One of the requirements we have placed on inheriting classes of AbstractTableRecordSet is that they be able to fetch Records and convert them into dochelper.Records. From this requirement it is clear that a TableRecord class that implements dochelper.Record interface is needed. This class is very straight forward and is thus presented in full. Its purpose is simply to deliver each item in the resource (in this case a database table) in a helpful manner.



/*
* TableRecord.java
*
* Created on March 16, 2009, 08:32 AM
*
* Copyright 2009 Online Nederland Breedband B.V.
* See the COPYRIGHT file for redistribution and use restrictions.
* Authors: Guillermo Christen
*/
package dochelper;

import java.util.ArrayList;
import java.util.HashMap;
import java.util.Iterator;

/**
*
* @author gchristen
*/
public class TableRecord implements Record {

/**
* HashMap containing each field within this Record (Row) and its value.
*/
protected HashMap _fieldValues;

/** HashMap containing each field within this Record (Row) and its value. */
protected HashMap _fullFieldValues;

/** HashMap containing each field within this Record (Row) and its value.*/
protected String _name;


/** Creates a new instance of TableRecord
* @param fieldValues
*/
public TableRecord(HashMap fieldValues) {
this._fieldValues = fieldValues;
}

/**
* Creates a New Instance of a Table Record,
* given a set of values and a Document Section
*
* @param fieldValues
* hashMap containing field names and field values for Searched Fields
*
* @param fullFieldValues
* HashMap containing all field names and its values
* @param name
*/
public TableRecord(HashMap fieldValues, HashMap fullFieldValues, String name) {
this(fieldValues);
this._fullFieldValues = fullFieldValues;
this._name = name;
}


/**
* Renders a record using the specified Pattern list.
*
* This method will iterate through all patterns passed in if any, and
* execute the pattern passing the contents of the row this record represents.
*
* In this case the value of the record will not be fetched using getValue.
* It will be fetched directly from the fieldValues has map.
*
* @return
* String containing the contents of the pattern rendering and the
* encapsulation.
**/
public ResultNode execute(ArrayList patterns) {

ResultNode root = new ResultNode(null, _fullFieldValues, _name);

//match all the patterns
if(patterns != null && _fieldValues != null && _fieldValues.size() > 0) {
for (DocPattern pattern : patterns) {
//look for pattern in each of the fields
for(Iterator iter = _fieldValues.keySet().iterator(); iter.hasNext();) {
String value = _fieldValues.get((String)iter.next()).toString();
root.addChild(pattern.execute(value));
}
}
}

return root;

}

/**
* Return the string value of this record. For table record sets this value
* is not used as the string to search against. Each field in a row is checked
* indiidually.
*
* @return String value of the entire record.
*/
public String getValue() {
//loop through all of the keys and values: key:value
return "";
}

}



The TableRecord will look for the given patterns within each of the specified fields. If found, each of the matches will be transformed according to the available TransformDefinition. This means that if within one row (record) two fields have matches, both will be considered as results. For this exercise we will not create a new TransformDefinition in order to handle this in a significant way. This is left as an exercise to the reader.

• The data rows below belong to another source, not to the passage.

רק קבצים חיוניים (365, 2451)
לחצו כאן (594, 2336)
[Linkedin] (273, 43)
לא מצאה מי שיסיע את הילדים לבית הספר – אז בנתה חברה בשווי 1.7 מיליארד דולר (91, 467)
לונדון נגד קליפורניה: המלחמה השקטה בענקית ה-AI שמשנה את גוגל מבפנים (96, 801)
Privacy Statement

DocumentSections used with TableRecords have been given access to all of the fields for a specific record, this allows a record to be identified in a useful way. Please look at the Execute step to see an example.

Step 5.

Write JdbcTableRecordSet as concrete implementation.

Now that we have an abstract class to use in varying environments, and that we have a Table Record class to contain record data we can write a concrete class to provide DocHelper with access to jdbc compliant DBs. This method should impement the following methods:

                
/** Subclass should implement this method */
protected abstract void initImpl() throws SQLException, ResourceUnavailableException;

/** Subclass should implement this method */
protected abstract void checkParamsImpl() throws MissingArgumentException, InvalidValueException, ResourceUnavailableException;

/** Subclass should implement this method */
protected abstract List getRecords() throws ResourceUnavailableException, SQLException;


The concrete class should: extablish the connection to the DB, check all required params are present and are valid, and fetch the Rows and convert them into Records. For this we can already see a set of parameters that will be required for jdbc DBs: user, pass, probably url, dirver and components that make up the query. Ideally we would like to search for a pattern within specific fields of a specific table.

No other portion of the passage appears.